**Work instructions**
Somewhere below are a line with "Click the Baidu logo beside the search box" and a later line with "Open Gratisartikel 2". Output exactly those lines and all lines between them.

**Material for this exercise**
⟨

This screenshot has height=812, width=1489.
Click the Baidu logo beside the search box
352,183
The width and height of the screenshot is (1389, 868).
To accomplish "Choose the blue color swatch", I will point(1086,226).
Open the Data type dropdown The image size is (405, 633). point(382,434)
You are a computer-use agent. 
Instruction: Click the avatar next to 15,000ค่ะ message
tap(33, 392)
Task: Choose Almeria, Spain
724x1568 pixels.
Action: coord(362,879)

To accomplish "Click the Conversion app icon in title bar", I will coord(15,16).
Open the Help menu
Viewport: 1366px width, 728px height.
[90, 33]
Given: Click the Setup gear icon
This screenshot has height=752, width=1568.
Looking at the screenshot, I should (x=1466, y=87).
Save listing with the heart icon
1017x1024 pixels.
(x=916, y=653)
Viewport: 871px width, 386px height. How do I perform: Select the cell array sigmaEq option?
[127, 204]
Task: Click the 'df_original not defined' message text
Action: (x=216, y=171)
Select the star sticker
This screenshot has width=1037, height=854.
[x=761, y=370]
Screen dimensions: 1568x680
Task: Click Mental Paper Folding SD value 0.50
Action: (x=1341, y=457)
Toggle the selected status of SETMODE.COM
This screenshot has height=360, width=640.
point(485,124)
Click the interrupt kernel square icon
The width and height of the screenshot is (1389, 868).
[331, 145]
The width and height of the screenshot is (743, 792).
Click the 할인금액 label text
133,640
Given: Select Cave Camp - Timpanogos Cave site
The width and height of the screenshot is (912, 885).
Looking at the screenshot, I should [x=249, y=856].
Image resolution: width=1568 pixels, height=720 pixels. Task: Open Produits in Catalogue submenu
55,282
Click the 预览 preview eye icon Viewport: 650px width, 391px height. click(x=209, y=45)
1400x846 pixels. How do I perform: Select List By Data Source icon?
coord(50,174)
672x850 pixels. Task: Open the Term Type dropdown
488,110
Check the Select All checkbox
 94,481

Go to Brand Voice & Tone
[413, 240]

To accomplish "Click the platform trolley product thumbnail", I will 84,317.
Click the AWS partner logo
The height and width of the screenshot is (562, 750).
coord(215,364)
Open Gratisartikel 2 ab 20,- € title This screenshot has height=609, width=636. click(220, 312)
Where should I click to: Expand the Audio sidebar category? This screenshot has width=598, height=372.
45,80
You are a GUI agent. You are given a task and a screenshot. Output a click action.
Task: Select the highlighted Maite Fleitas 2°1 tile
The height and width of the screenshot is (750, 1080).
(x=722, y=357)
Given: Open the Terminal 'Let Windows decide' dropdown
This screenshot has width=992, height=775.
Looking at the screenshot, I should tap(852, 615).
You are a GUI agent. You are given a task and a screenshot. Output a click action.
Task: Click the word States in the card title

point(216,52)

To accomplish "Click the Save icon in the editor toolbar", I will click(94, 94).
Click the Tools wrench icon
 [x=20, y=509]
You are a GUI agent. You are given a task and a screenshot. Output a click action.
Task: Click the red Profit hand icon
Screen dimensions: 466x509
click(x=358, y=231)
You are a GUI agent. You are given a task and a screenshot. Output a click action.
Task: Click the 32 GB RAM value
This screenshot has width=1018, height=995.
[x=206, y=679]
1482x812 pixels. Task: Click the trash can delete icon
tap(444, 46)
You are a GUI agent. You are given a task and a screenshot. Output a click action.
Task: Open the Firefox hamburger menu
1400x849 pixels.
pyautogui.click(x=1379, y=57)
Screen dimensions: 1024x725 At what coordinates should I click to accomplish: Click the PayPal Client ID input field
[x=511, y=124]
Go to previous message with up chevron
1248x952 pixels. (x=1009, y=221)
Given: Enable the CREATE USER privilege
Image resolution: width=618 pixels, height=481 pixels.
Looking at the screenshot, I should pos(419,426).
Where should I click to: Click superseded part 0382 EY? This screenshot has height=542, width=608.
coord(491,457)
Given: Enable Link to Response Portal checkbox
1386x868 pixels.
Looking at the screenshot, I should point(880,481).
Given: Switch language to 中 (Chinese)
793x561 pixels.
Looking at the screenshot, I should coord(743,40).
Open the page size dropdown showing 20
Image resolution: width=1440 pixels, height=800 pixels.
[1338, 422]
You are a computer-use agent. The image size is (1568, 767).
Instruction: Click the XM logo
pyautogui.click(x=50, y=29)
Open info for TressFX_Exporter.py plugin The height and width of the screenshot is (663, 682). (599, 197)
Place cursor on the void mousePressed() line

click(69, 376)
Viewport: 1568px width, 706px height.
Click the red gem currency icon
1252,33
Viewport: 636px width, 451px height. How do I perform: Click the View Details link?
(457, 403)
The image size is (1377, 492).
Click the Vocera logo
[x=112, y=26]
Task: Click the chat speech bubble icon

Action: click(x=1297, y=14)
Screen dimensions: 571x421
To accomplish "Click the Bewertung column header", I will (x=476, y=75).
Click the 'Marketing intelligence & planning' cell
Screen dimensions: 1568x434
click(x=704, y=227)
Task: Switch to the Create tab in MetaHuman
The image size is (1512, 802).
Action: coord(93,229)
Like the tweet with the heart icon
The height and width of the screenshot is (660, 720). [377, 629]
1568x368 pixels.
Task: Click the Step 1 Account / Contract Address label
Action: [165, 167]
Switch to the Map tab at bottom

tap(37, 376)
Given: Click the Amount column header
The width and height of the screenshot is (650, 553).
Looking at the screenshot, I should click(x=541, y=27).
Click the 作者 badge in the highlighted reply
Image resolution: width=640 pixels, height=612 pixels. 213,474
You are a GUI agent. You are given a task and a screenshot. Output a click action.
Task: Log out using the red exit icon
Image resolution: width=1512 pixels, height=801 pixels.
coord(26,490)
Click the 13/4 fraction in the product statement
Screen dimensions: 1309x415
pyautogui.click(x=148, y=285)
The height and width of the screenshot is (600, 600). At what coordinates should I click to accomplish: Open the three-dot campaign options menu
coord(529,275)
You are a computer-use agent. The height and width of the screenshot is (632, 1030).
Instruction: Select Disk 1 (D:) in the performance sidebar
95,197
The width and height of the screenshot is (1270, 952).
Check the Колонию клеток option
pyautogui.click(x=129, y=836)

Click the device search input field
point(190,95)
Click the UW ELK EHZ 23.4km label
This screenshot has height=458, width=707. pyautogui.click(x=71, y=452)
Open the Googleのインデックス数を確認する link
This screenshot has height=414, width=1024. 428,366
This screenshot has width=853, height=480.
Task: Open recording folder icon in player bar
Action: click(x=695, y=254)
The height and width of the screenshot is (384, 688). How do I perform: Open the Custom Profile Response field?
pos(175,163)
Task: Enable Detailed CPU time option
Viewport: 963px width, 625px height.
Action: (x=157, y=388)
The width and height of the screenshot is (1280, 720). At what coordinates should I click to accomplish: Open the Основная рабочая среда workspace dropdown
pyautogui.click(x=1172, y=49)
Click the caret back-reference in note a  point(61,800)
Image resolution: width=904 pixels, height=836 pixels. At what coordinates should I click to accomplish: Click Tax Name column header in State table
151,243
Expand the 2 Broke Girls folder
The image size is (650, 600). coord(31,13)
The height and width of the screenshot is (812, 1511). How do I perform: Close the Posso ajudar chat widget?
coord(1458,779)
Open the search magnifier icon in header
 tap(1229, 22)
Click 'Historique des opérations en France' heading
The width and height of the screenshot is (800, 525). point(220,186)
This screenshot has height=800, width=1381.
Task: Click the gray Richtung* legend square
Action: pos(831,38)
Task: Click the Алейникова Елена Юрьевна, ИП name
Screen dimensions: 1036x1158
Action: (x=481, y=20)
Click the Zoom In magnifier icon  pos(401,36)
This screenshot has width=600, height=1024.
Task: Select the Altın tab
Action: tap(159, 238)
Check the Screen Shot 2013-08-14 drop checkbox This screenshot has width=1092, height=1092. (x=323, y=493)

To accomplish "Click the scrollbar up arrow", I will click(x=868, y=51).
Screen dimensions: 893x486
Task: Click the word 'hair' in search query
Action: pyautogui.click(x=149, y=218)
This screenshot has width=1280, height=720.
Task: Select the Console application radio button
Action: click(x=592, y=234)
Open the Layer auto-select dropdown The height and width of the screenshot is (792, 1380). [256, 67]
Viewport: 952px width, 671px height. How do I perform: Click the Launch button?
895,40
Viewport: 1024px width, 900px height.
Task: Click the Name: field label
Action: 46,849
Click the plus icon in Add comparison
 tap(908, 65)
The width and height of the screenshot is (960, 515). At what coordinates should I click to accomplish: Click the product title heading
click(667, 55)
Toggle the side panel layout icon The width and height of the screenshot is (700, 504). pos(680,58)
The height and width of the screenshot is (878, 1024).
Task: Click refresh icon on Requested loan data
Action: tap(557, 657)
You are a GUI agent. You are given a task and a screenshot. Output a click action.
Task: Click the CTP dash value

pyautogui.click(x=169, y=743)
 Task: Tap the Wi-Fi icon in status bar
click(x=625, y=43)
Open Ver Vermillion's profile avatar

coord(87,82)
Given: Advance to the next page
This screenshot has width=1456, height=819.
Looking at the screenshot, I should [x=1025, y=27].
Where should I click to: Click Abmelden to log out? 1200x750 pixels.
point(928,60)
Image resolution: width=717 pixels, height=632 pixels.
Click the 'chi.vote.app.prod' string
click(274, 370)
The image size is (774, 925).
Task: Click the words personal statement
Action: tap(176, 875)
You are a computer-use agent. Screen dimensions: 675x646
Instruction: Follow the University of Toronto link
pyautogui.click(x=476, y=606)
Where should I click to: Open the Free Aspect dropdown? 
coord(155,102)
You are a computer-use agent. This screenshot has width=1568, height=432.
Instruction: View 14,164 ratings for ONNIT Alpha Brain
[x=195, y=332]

⟩

**Answer section**
Click the Baidu logo beside the search box
352,183
The width and height of the screenshot is (1389, 868).
To accomplish "Choose the blue color swatch", I will point(1086,226).
Open the Data type dropdown The image size is (405, 633). point(382,434)
You are a computer-use agent. 
Instruction: Click the avatar next to 15,000ค่ะ message
tap(33, 392)
Task: Choose Almeria, Spain
724x1568 pixels.
Action: coord(362,879)

To accomplish "Click the Conversion app icon in title bar", I will coord(15,16).
Open the Help menu
Viewport: 1366px width, 728px height.
[90, 33]
Given: Click the Setup gear icon
This screenshot has height=752, width=1568.
Looking at the screenshot, I should (x=1466, y=87).
Save listing with the heart icon
1017x1024 pixels.
(x=916, y=653)
Viewport: 871px width, 386px height. How do I perform: Select the cell array sigmaEq option?
[127, 204]
Task: Click the 'df_original not defined' message text
Action: (x=216, y=171)
Select the star sticker
This screenshot has width=1037, height=854.
[x=761, y=370]
Screen dimensions: 1568x680
Task: Click Mental Paper Folding SD value 0.50
Action: (x=1341, y=457)
Toggle the selected status of SETMODE.COM
This screenshot has height=360, width=640.
point(485,124)
Click the interrupt kernel square icon
The width and height of the screenshot is (1389, 868).
[331, 145]
The width and height of the screenshot is (743, 792).
Click the 할인금액 label text
133,640
Given: Select Cave Camp - Timpanogos Cave site
The width and height of the screenshot is (912, 885).
Looking at the screenshot, I should [x=249, y=856].
Image resolution: width=1568 pixels, height=720 pixels. Task: Open Produits in Catalogue submenu
55,282
Click the 预览 preview eye icon Viewport: 650px width, 391px height. click(x=209, y=45)
1400x846 pixels. How do I perform: Select List By Data Source icon?
coord(50,174)
672x850 pixels. Task: Open the Term Type dropdown
488,110
Check the Select All checkbox
 94,481

Go to Brand Voice & Tone
[413, 240]

To accomplish "Click the platform trolley product thumbnail", I will 84,317.
Click the AWS partner logo
The height and width of the screenshot is (562, 750).
coord(215,364)
Open Gratisartikel 2 ab 20,- € title This screenshot has height=609, width=636. click(220, 312)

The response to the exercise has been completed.